• _Provided material_
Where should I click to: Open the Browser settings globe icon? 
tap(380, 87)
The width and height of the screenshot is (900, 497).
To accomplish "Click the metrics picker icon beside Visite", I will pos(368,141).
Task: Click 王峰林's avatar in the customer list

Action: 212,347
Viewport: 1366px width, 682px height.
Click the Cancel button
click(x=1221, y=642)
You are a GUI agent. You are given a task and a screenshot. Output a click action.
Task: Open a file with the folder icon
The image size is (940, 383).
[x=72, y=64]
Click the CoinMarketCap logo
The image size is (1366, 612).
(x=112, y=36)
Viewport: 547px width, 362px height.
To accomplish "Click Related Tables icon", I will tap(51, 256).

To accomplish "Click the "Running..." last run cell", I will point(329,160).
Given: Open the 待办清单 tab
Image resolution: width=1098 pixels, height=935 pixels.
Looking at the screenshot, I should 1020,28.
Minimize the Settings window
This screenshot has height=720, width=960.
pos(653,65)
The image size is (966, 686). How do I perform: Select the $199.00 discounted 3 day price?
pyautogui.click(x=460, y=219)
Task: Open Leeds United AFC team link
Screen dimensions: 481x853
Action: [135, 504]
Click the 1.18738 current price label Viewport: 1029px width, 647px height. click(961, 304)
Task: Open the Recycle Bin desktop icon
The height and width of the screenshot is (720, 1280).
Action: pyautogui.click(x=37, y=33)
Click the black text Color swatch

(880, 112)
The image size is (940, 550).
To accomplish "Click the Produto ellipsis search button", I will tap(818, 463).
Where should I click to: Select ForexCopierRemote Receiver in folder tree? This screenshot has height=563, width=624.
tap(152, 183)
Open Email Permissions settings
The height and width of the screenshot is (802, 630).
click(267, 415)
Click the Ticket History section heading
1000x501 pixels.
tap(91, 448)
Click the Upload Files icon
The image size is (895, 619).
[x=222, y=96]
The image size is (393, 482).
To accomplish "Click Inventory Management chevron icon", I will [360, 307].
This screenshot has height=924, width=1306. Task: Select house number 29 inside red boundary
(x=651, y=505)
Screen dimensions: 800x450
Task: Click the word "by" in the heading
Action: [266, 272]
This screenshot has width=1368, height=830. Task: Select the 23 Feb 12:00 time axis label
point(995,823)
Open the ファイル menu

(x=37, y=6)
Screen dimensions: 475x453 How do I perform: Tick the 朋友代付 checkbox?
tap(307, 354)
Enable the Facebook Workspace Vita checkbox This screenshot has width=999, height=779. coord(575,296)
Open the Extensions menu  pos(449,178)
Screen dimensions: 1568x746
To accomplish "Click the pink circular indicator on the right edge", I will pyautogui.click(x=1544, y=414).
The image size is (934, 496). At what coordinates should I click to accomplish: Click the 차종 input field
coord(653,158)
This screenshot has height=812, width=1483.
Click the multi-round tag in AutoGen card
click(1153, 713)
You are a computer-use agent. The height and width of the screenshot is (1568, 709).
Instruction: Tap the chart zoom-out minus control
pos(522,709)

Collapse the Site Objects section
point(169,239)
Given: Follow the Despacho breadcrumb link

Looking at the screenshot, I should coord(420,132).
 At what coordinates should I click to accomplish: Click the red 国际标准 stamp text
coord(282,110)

• _What you need to do_
Would you set the entries down again, exactly as they were written?

• _Exercise answer_
Where should I click to: Open the Browser settings globe icon? 
tap(380, 87)
The width and height of the screenshot is (900, 497).
To accomplish "Click the metrics picker icon beside Visite", I will pos(368,141).
Task: Click 王峰林's avatar in the customer list

Action: 212,347
Viewport: 1366px width, 682px height.
Click the Cancel button
click(x=1221, y=642)
You are a GUI agent. You are given a task and a screenshot. Output a click action.
Task: Open a file with the folder icon
The image size is (940, 383).
[x=72, y=64]
Click the CoinMarketCap logo
The image size is (1366, 612).
(x=112, y=36)
Viewport: 547px width, 362px height.
To accomplish "Click Related Tables icon", I will tap(51, 256).

To accomplish "Click the "Running..." last run cell", I will point(329,160).
Given: Open the 待办清单 tab
Image resolution: width=1098 pixels, height=935 pixels.
Looking at the screenshot, I should 1020,28.
Minimize the Settings window
This screenshot has height=720, width=960.
pos(653,65)
The image size is (966, 686). How do I perform: Select the $199.00 discounted 3 day price?
pyautogui.click(x=460, y=219)
Task: Open Leeds United AFC team link
Screen dimensions: 481x853
Action: [135, 504]
Click the 1.18738 current price label Viewport: 1029px width, 647px height. click(961, 304)
Task: Open the Recycle Bin desktop icon
The height and width of the screenshot is (720, 1280).
Action: pyautogui.click(x=37, y=33)
Click the black text Color swatch

(880, 112)
The image size is (940, 550).
To accomplish "Click the Produto ellipsis search button", I will tap(818, 463).
Where should I click to: Select ForexCopierRemote Receiver in folder tree? This screenshot has height=563, width=624.
tap(152, 183)
Open Email Permissions settings
The height and width of the screenshot is (802, 630).
click(267, 415)
Click the Ticket History section heading
1000x501 pixels.
tap(91, 448)
Click the Upload Files icon
The image size is (895, 619).
[x=222, y=96]
The image size is (393, 482).
To accomplish "Click Inventory Management chevron icon", I will [360, 307].
This screenshot has height=924, width=1306. Task: Select house number 29 inside red boundary
(x=651, y=505)
Screen dimensions: 800x450
Task: Click the word "by" in the heading
Action: [266, 272]
This screenshot has width=1368, height=830. Task: Select the 23 Feb 12:00 time axis label
point(995,823)
Open the ファイル menu

(x=37, y=6)
Screen dimensions: 475x453 How do I perform: Tick the 朋友代付 checkbox?
tap(307, 354)
Enable the Facebook Workspace Vita checkbox This screenshot has width=999, height=779. coord(575,296)
Open the Extensions menu  pos(449,178)
Screen dimensions: 1568x746
To accomplish "Click the pink circular indicator on the right edge", I will pyautogui.click(x=1544, y=414).
The image size is (934, 496). At what coordinates should I click to accomplish: Click the 차종 input field
coord(653,158)
This screenshot has height=812, width=1483.
Click the multi-round tag in AutoGen card
click(1153, 713)
You are a computer-use agent. The height and width of the screenshot is (1568, 709).
Instruction: Tap the chart zoom-out minus control
pos(522,709)

Collapse the Site Objects section
point(169,239)
Given: Follow the Despacho breadcrumb link

Looking at the screenshot, I should coord(420,132).
 At what coordinates should I click to accomplish: Click the red 国际标准 stamp text
coord(282,110)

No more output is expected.